47. The at least one computer-readable storage medium of claim 46,
wherein the similarity measure is determined based at least in part
on a ratio of words that appear in both the at least a portion of
the input text and the corresponding text fragment.
48. The at least one computer-readable storage medium of claim 46,
wherein the similarity measure is determined based at least in part
on a ratio of words having matching parts of speech between the at
least a portion of the input text and the corresponding text
fragment.
49. The at least one computer-readable storage medium of claim 46,
wherein the one or more linguistic features comprise one or more
features selected from the group consisting of a named entity
feature, a verb semantics feature, a noun semantics feature, an
adjective semantics feature, an adverb semantics feature, and a
syllable structure feature.
50. The at least one computer-readable storage medium of claim 41,
wherein the comparing comprises selecting a sequence of
corresponding text fragments for the input text.
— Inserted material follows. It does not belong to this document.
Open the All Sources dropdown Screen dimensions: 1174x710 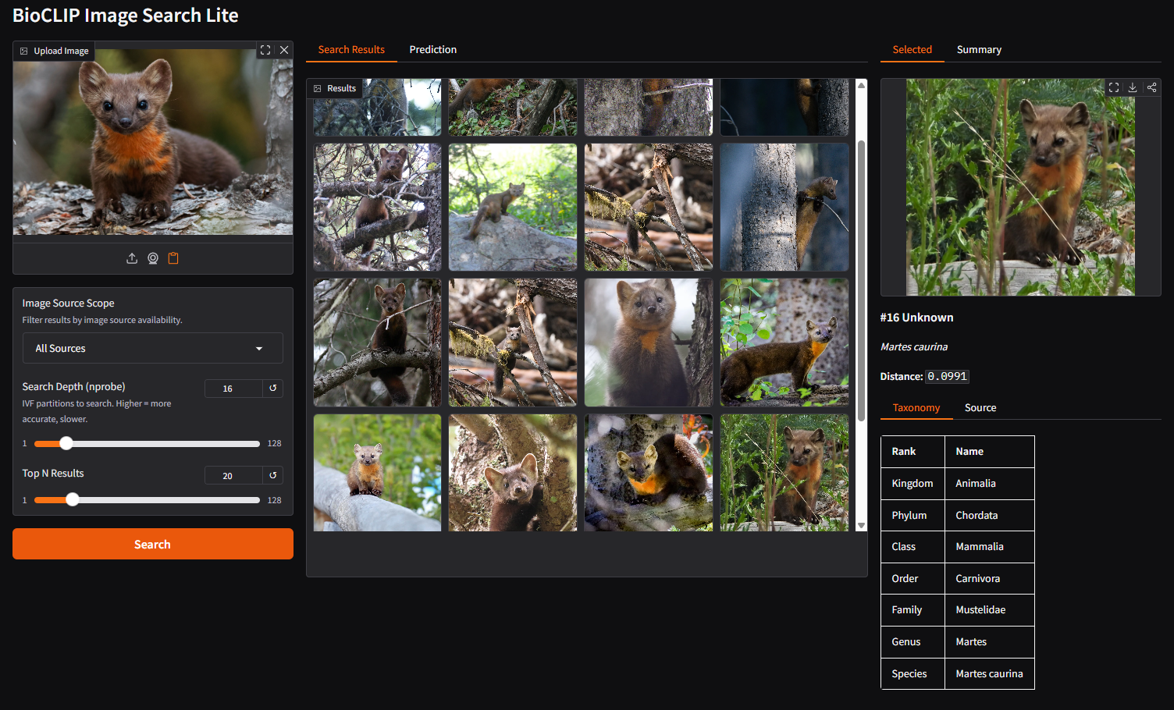(x=152, y=348)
51. The at least one computer-readable storage medium of claim 50,
wherein the comparing further comprises: analyzing the input text
to identify a sequence of markers in the input text; and selecting
the sequence of corresponding text fragments from one or more
candidate sequences matching the sequence of markers.
52. The at least one computer-readable storage medium of claim 51,
wherein determining the alignment comprises aligning the sequence
of markers in the input text with markers in the sequence of
corresponding text fragments.
53. The at least one computer-readable storage medium of claim 51,
wherein the comparing further comprises: computing a join cost for
each of the one or more candidate sequences; and selecting the
sequence of corresponding text fragments from the one or more
candidate sequences based at least in part on the join cost.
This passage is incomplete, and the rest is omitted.